THE AMERICAN NIGHTMARE starts off strong (if a bit heavy-handed) with horrific footage of Vietnam atrocities and civil rights protests turned into violent riots - all of it interspersed with scenes from classic horror films of the era which were inspired in part by that same footage. Very quickly, the real footage and the horror movie footage seem to blend into an indistinguishable mass of violent and disturbing images.

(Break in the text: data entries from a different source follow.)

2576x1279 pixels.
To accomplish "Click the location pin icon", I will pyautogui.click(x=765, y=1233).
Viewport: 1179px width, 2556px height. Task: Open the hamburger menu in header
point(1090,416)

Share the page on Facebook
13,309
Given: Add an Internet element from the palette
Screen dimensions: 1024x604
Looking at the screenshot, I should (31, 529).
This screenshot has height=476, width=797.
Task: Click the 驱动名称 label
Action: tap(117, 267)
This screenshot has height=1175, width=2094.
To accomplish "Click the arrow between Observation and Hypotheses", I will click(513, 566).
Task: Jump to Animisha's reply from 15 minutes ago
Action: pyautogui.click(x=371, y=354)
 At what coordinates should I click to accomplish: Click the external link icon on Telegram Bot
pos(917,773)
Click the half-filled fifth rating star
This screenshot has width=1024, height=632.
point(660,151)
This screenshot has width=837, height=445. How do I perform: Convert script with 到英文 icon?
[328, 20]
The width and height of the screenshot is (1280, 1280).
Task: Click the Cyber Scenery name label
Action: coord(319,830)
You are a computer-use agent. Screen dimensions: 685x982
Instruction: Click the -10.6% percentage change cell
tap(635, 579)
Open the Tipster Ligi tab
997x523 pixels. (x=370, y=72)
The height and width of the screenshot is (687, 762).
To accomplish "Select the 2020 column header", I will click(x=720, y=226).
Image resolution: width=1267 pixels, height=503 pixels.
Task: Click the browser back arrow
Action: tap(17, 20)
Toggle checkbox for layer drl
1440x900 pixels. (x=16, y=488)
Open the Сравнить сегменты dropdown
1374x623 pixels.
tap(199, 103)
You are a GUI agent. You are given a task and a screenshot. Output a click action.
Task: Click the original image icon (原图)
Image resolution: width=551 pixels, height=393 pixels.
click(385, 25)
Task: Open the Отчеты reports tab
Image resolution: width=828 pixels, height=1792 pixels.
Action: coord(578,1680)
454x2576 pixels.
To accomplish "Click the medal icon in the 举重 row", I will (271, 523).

This is the thrust of The American Nightmare: That all of the classic horror films of the era were stongly influenced by the real-life horrors that took place at the time. The massacre at My Lai, Kent State, the assassination of Martin Luther King Jr. - all of these and more are what influenced the psyche of horror director greats like John Carpenter, George Romero, and Tobe Hooper, as well as makeup effects gruemaster Tom Savini. In particular, Savini offers up some of the most interesting, if unsettling, commentary about how he was constantly thinking up ways that he could recreate the carnage he witnessed as an Army cameraman in Vietnam into gory makeup effects. This thought process, along with the filtered reality of seeing things through a camera lens, were the mechanisms he used to numb himself to the atrocities he witnessed.

The biggest problem with The American Nightmare is that not enough focus is given to the filmmakers. For every five minutes we get with someone interesting like Romero, Savini, or Hooper, we seem to get ten minutes of some college professor and self-stylized horror film expert who, while providing the occasional interesting comment, generally wallows around in ivy tower pretentiousness. These people ultimately have about as much credibility on the subject as the Harry Knowles interview segments in the Making of the Animatrix feature. Hey, that's nice that you have an interpretation of the film, but you know whose interpretation I'd really rather hear? THE FILMMAKER'S!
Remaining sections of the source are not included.